Lingua: la lingua comunemente parlata dalla popolazione è lo Swahili (chiamato localmente Kiswahili) l’inglese è abbastanza diffuso e in albergo lo staff parla anche un po’ l’italiano.
Religione: La religione dominante è l’Islam, Cristianesimo e Induismo sono presenti. Anche se sono abbastanza tolleranti, è consigliabile il rispetto dei costumi locali. Sconsigliati per le donne abiti succinti e vivamente il nudismo e il topless. E’ vietato l’ingresso nelle moschee agli uomini non musulmani e a tutte le donne.
Valuta: la moneta ufficiale è lo Scellino Tanzaniano (TSH) il cui cambio è molto variabile, al momento di scrivere queste informazioni il cambio è di 1 euro/2434 TSH. A Pemba ci sono poche occasioni di cambiare denaro in moneta locale, consigliabile portare dollari in banconote di piccolo taglio. In hotel è possibile usare le carte di credito.
Elettricità: 220 – 240 V AC, 50 Hz. Gli impianti usati in genere sono quelli britannici e le spine triple sono quelle più frequenti. Consigliamo di portare con sé un adattatore. Spesso la corrente può subire interruzioni che potrebbero danneggiare gli apparecchi elettronici se non muniti di alternatore.
Telefono: +255 è il prefisso internazionale. Esiste una buona rete locale GSM e attivando il roaming il vostro cellulare funzionerà su quasi tutta l’isola. E’ possibile acquistare convenienti carte telefoniche Zanitel o di altro gestore per le chiamate internazionali, acquistabili negli hotel o nei mercati. Al The Aiyana c’è connessione Internet WiFi nelle camere e nell’area ristorante.
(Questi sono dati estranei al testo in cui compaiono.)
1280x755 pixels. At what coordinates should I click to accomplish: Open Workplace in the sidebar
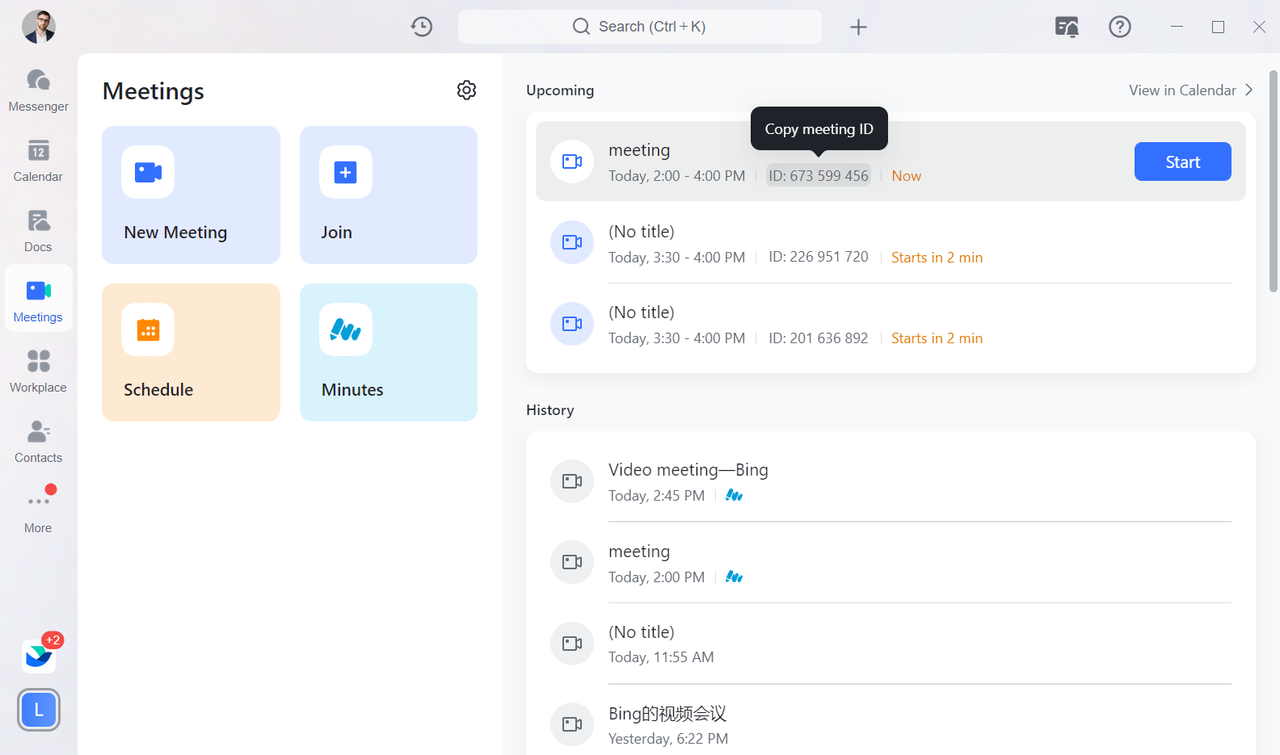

Abbigliamento: Pemba è un’isola tropicale quindi servono capi leggeri e qualcosa di antivento per le escursioni nell’interno o in barca. In un Paese musulmano uomini e donne dovrebbero vestire adeguatamente in città: gli uomini con pantaloni lunghi e le donne pantaloni o gonne fino al ginocchio. Potete scegliere di ignorare il codice di comportamento indicato ma in questo modo potreste non essere guardati con rispetto essendo voi i primi a non rispettare gli usi e costumi del paese visitato.
Shopping: nel negozio del The Ayana troverete molti gli oggetti di artigianato prodotti dalla comunità locale. I chiodi di garofano, che sono la principale produzione dell’isola; poi altre spezie, olii profumati, oggettistica in legno, e Kanga, i tipici teli colorati.
Escursioni: lo staff del The Ayana organizza diverse gite giornaliere: in motoscafo su una lingua di sabbia lasciata scoperta dalla marea con pranzo preparato dallo chef dell’albergo, alla Ngezi Forest, a Chake Chake o per godere il tramonto tra le mangrovie con la tipica galawa boat (quelle con il bilanciere).